DURHAM, N.C. (WNCN) — A research center at Duke has been put in charge of coordinating data from national studies to better understand long COVID-19.
Duke Health said Tuesday that the university’s clinical research institute was named as the clinical trials data coordinating center for those large-scale studies of long COVID.
The institute will partner with RTI International to speed up the clinical trial process, oversee its infrastructure, build a registry of patients and launch studies for preventing and treating adults and children.
It is part of the National Institutes of Health’s Researching COVID to Enhance Recovery (RECOVER) program. Congress in December 2020 appropriated $1.15 billion in funding over four years to research the prolonged consequences to health of COVID-19 infection.
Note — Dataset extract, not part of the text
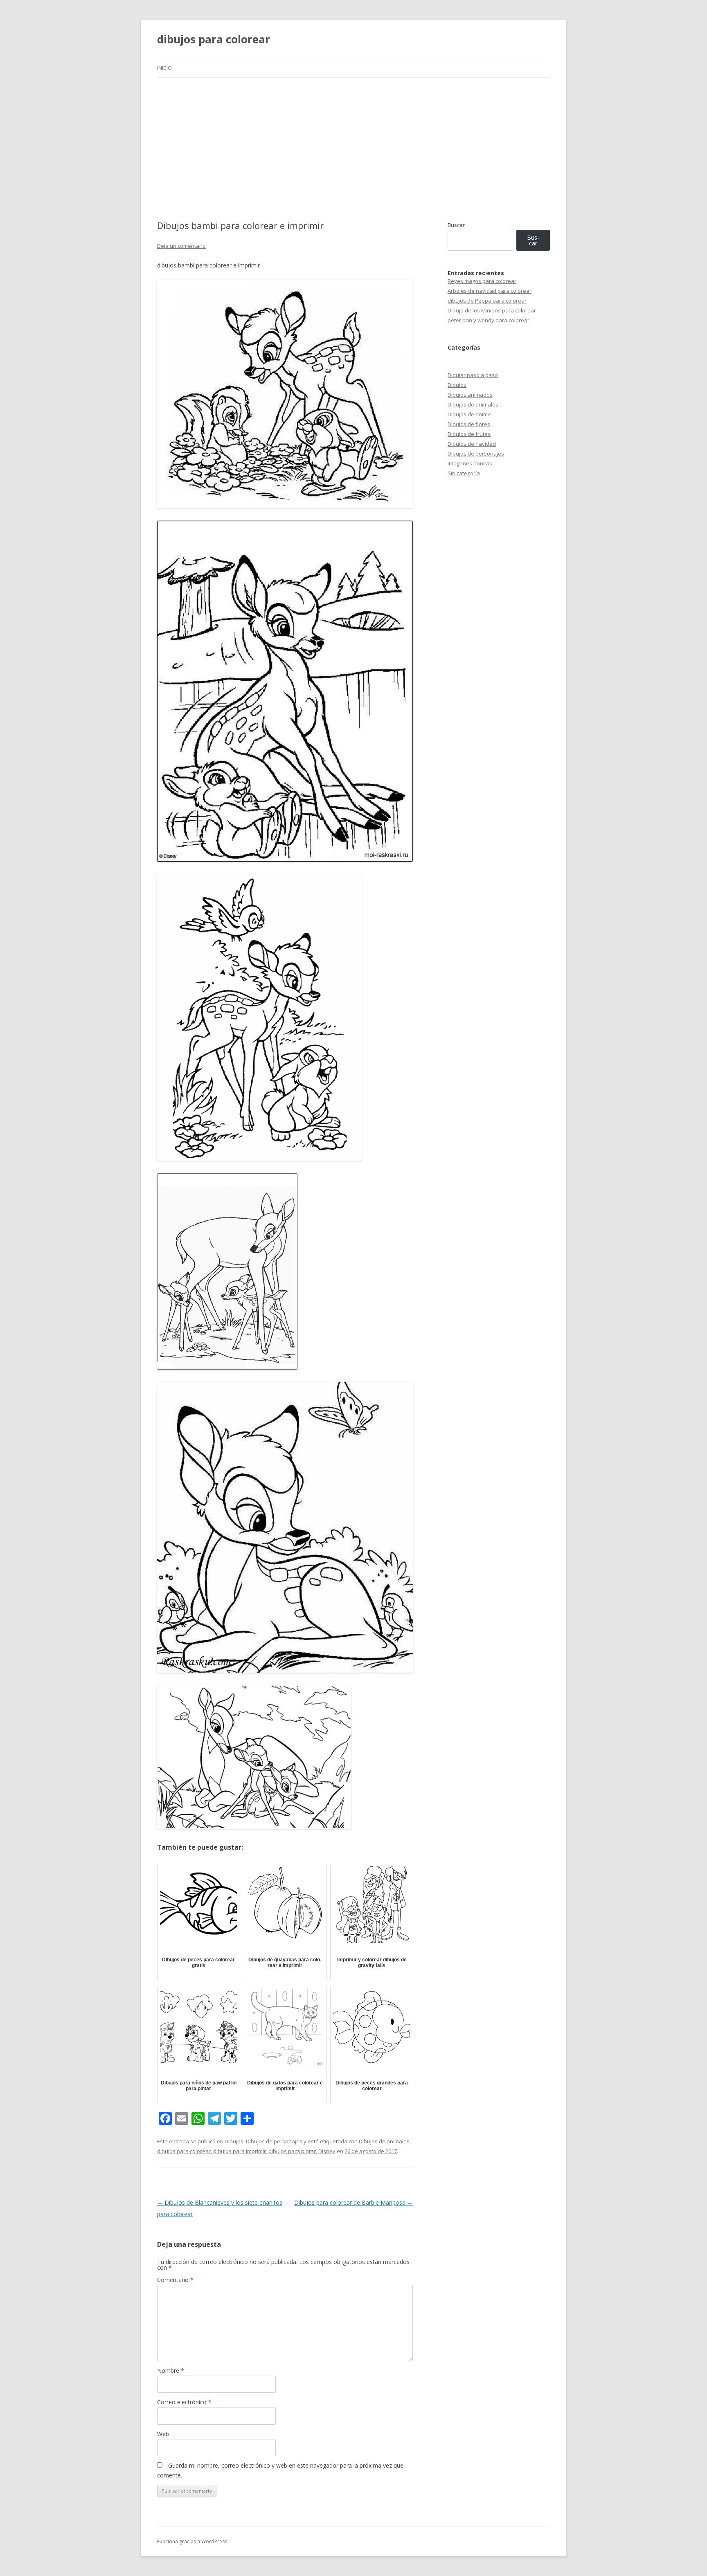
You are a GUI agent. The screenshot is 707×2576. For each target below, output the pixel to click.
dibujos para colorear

About 2.5 percent of people who catch COVID report symptoms that last for three months or longer, according to data from the Centers for Disease Control and Prevention. Duke Health says more research is needed to better understand long COVID.
“There is a lot we don’t know about long COVID, including how to precisely define it and why some people experience prolonged symptoms while others don’t,” said Dr. Kanecia Zimmerman, the principal investigator of the data coordinating center. “The RECOVER Initiative supports better understanding of the disease characteristics, prevention, and treatment.”
The data coordinating center will line up other COVID research projects, including the Accelerating COVID-19 Therapeutic Interventions and Vaccines (ACTIV) studies.
“From the onset of the pandemic, the DCRI has been at the forefront of COVID-19 research,” said Adrian Hernandez, M.D., executive director of the DCRI. “We are excited to apply our expertise in leading large-scale research programs to find much needed answers to predict, prevent, and treat long COVID.”